(Extracted records)
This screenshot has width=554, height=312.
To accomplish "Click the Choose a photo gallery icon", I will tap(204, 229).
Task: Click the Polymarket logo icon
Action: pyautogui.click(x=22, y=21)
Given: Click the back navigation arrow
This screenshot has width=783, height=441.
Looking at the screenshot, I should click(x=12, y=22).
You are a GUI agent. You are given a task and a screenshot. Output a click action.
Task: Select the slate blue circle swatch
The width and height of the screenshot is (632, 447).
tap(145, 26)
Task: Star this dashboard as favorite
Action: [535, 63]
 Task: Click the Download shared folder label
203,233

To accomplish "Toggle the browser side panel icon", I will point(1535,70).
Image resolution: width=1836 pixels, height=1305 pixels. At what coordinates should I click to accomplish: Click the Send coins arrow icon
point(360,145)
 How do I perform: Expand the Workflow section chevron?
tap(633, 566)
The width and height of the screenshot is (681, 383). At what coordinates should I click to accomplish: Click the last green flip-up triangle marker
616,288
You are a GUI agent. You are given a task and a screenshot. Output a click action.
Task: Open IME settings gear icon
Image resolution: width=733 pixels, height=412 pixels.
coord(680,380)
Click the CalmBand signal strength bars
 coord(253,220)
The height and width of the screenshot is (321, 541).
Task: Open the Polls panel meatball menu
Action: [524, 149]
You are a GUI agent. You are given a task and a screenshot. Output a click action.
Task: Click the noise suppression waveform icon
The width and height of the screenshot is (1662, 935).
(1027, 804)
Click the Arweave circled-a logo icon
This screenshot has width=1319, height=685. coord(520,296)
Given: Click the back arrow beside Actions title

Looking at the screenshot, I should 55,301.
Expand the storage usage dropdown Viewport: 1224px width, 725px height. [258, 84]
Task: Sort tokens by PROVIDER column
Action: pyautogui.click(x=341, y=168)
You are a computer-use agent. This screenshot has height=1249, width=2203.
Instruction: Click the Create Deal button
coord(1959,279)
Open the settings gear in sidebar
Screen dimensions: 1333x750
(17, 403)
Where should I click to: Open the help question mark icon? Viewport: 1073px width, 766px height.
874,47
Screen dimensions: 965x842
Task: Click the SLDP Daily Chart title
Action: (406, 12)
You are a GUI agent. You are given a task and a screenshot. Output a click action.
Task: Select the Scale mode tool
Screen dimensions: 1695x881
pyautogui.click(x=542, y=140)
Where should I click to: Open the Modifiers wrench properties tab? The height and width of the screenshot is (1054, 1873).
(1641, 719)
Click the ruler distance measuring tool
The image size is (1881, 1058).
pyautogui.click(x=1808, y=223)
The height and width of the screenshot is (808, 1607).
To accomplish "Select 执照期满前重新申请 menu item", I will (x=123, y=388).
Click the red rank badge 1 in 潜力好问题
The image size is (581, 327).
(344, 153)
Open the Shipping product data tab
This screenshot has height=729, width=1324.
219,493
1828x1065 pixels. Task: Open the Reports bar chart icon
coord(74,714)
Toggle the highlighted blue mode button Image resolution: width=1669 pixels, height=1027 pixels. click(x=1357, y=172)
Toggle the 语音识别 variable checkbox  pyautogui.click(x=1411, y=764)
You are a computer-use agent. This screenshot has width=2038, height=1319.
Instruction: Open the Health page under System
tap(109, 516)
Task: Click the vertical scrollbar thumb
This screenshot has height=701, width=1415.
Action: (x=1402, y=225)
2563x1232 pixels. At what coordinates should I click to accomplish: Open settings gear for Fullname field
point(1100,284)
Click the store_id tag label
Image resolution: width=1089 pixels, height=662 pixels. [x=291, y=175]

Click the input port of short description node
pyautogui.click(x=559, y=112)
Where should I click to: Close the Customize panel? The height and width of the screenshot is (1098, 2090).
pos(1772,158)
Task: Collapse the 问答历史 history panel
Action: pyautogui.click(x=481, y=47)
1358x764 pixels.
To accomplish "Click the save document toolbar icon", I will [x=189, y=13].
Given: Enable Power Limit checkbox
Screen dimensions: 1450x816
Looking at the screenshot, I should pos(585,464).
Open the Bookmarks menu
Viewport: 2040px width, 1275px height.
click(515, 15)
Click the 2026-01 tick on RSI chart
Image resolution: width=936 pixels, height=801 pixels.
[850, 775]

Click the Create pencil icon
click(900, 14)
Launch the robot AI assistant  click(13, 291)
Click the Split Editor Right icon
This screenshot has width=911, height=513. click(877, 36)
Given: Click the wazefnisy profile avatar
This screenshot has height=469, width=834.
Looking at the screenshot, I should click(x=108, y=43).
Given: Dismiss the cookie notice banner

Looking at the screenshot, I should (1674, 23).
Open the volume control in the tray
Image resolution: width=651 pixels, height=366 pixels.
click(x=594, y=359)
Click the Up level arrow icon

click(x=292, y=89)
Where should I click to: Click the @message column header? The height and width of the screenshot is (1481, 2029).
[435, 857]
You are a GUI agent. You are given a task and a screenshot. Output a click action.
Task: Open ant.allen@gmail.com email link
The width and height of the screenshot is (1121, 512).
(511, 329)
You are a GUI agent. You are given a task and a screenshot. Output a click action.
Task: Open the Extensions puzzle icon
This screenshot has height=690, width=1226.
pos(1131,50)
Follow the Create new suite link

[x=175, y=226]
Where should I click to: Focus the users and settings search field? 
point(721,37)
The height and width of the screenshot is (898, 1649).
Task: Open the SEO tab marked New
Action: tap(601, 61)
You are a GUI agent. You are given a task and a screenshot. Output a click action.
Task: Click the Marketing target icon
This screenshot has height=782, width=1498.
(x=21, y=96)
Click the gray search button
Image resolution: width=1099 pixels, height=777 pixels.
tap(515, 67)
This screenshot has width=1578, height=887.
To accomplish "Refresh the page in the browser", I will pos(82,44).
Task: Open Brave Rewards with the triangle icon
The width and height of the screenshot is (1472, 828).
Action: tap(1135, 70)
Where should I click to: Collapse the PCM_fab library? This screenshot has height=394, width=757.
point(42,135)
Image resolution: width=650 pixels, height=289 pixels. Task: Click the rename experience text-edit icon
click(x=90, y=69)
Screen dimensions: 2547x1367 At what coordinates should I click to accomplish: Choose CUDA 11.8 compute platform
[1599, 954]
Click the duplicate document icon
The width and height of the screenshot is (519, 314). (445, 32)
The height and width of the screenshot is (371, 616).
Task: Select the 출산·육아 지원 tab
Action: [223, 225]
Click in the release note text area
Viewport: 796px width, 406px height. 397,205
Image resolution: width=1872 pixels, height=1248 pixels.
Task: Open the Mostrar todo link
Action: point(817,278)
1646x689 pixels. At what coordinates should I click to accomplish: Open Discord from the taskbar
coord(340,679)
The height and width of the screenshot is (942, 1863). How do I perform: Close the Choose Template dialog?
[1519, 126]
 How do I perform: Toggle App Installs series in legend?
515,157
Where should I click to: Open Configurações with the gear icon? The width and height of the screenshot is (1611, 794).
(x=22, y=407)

Assigned task
Could you output every record above exactly as written?

Result for this task
This screenshot has width=554, height=312.
To accomplish "Click the Choose a photo gallery icon", I will tap(204, 229).
Task: Click the Polymarket logo icon
Action: pyautogui.click(x=22, y=21)
Given: Click the back navigation arrow
This screenshot has width=783, height=441.
Looking at the screenshot, I should click(x=12, y=22).
You are a GUI agent. You are given a task and a screenshot. Output a click action.
Task: Select the slate blue circle swatch
The width and height of the screenshot is (632, 447).
tap(145, 26)
Task: Star this dashboard as favorite
Action: [535, 63]
 Task: Click the Download shared folder label
203,233

To accomplish "Toggle the browser side panel icon", I will point(1535,70).
Image resolution: width=1836 pixels, height=1305 pixels. At what coordinates should I click to accomplish: Click the Send coins arrow icon
point(360,145)
 How do I perform: Expand the Workflow section chevron?
tap(633, 566)
The width and height of the screenshot is (681, 383). At what coordinates should I click to accomplish: Click the last green flip-up triangle marker
616,288
You are a GUI agent. You are given a task and a screenshot. Output a click action.
Task: Open IME settings gear icon
Image resolution: width=733 pixels, height=412 pixels.
coord(680,380)
Click the CalmBand signal strength bars
 coord(253,220)
The height and width of the screenshot is (321, 541).
Task: Open the Polls panel meatball menu
Action: [524, 149]
You are a GUI agent. You are given a task and a screenshot. Output a click action.
Task: Click the noise suppression waveform icon
The width and height of the screenshot is (1662, 935).
(1027, 804)
Click the Arweave circled-a logo icon
This screenshot has width=1319, height=685. coord(520,296)
Given: Click the back arrow beside Actions title

Looking at the screenshot, I should 55,301.
Expand the storage usage dropdown Viewport: 1224px width, 725px height. [258, 84]
Task: Sort tokens by PROVIDER column
Action: pyautogui.click(x=341, y=168)
You are a computer-use agent. This screenshot has height=1249, width=2203.
Instruction: Click the Create Deal button
coord(1959,279)
Open the settings gear in sidebar
Screen dimensions: 1333x750
(17, 403)
Where should I click to: Open the help question mark icon? Viewport: 1073px width, 766px height.
874,47
Screen dimensions: 965x842
Task: Click the SLDP Daily Chart title
Action: (406, 12)
You are a GUI agent. You are given a task and a screenshot. Output a click action.
Task: Select the Scale mode tool
Screen dimensions: 1695x881
pyautogui.click(x=542, y=140)
Where should I click to: Open the Modifiers wrench properties tab? The height and width of the screenshot is (1054, 1873).
(1641, 719)
Click the ruler distance measuring tool
The image size is (1881, 1058).
pyautogui.click(x=1808, y=223)
The height and width of the screenshot is (808, 1607).
To accomplish "Select 执照期满前重新申请 menu item", I will (x=123, y=388).
Click the red rank badge 1 in 潜力好问题
The image size is (581, 327).
(344, 153)
Open the Shipping product data tab
This screenshot has height=729, width=1324.
219,493
1828x1065 pixels. Task: Open the Reports bar chart icon
coord(74,714)
Toggle the highlighted blue mode button Image resolution: width=1669 pixels, height=1027 pixels. click(x=1357, y=172)
Toggle the 语音识别 variable checkbox  pyautogui.click(x=1411, y=764)
You are a computer-use agent. This screenshot has width=2038, height=1319.
Instruction: Open the Health page under System
tap(109, 516)
Task: Click the vertical scrollbar thumb
This screenshot has height=701, width=1415.
Action: (x=1402, y=225)
2563x1232 pixels. At what coordinates should I click to accomplish: Open settings gear for Fullname field
point(1100,284)
Click the store_id tag label
Image resolution: width=1089 pixels, height=662 pixels. [x=291, y=175]

Click the input port of short description node
pyautogui.click(x=559, y=112)
Where should I click to: Close the Customize panel? The height and width of the screenshot is (1098, 2090).
pos(1772,158)
Task: Collapse the 问答历史 history panel
Action: pyautogui.click(x=481, y=47)
1358x764 pixels.
To accomplish "Click the save document toolbar icon", I will [x=189, y=13].
Given: Enable Power Limit checkbox
Screen dimensions: 1450x816
Looking at the screenshot, I should pos(585,464).
Open the Bookmarks menu
Viewport: 2040px width, 1275px height.
click(515, 15)
Click the 2026-01 tick on RSI chart
Image resolution: width=936 pixels, height=801 pixels.
[850, 775]

Click the Create pencil icon
click(900, 14)
Launch the robot AI assistant  click(13, 291)
Click the Split Editor Right icon
This screenshot has width=911, height=513. click(877, 36)
Given: Click the wazefnisy profile avatar
This screenshot has height=469, width=834.
Looking at the screenshot, I should click(x=108, y=43).
Given: Dismiss the cookie notice banner

Looking at the screenshot, I should (1674, 23).
Open the volume control in the tray
Image resolution: width=651 pixels, height=366 pixels.
click(x=594, y=359)
Click the Up level arrow icon

click(x=292, y=89)
Where should I click to: Click the @message column header? The height and width of the screenshot is (1481, 2029).
[435, 857]
You are a GUI agent. You are given a task and a screenshot. Output a click action.
Task: Open ant.allen@gmail.com email link
The width and height of the screenshot is (1121, 512).
(511, 329)
You are a GUI agent. You are given a task and a screenshot. Output a click action.
Task: Open the Extensions puzzle icon
This screenshot has height=690, width=1226.
pos(1131,50)
Follow the Create new suite link

[x=175, y=226]
Where should I click to: Focus the users and settings search field? 
point(721,37)
The height and width of the screenshot is (898, 1649).
Task: Open the SEO tab marked New
Action: tap(601, 61)
You are a GUI agent. You are given a task and a screenshot. Output a click action.
Task: Click the Marketing target icon
This screenshot has height=782, width=1498.
(x=21, y=96)
Click the gray search button
Image resolution: width=1099 pixels, height=777 pixels.
tap(515, 67)
This screenshot has width=1578, height=887.
To accomplish "Refresh the page in the browser", I will pos(82,44).
Task: Open Brave Rewards with the triangle icon
The width and height of the screenshot is (1472, 828).
Action: tap(1135, 70)
Where should I click to: Collapse the PCM_fab library? This screenshot has height=394, width=757.
point(42,135)
Image resolution: width=650 pixels, height=289 pixels. Task: Click the rename experience text-edit icon
click(x=90, y=69)
Screen dimensions: 2547x1367 At what coordinates should I click to accomplish: Choose CUDA 11.8 compute platform
[1599, 954]
Click the duplicate document icon
The width and height of the screenshot is (519, 314). (445, 32)
The height and width of the screenshot is (371, 616).
Task: Select the 출산·육아 지원 tab
Action: [223, 225]
Click in the release note text area
Viewport: 796px width, 406px height. 397,205
Image resolution: width=1872 pixels, height=1248 pixels.
Task: Open the Mostrar todo link
Action: point(817,278)
1646x689 pixels. At what coordinates should I click to accomplish: Open Discord from the taskbar
coord(340,679)
The height and width of the screenshot is (942, 1863). How do I perform: Close the Choose Template dialog?
[1519, 126]
 How do I perform: Toggle App Installs series in legend?
515,157
Where should I click to: Open Configurações with the gear icon? The width and height of the screenshot is (1611, 794).
(x=22, y=407)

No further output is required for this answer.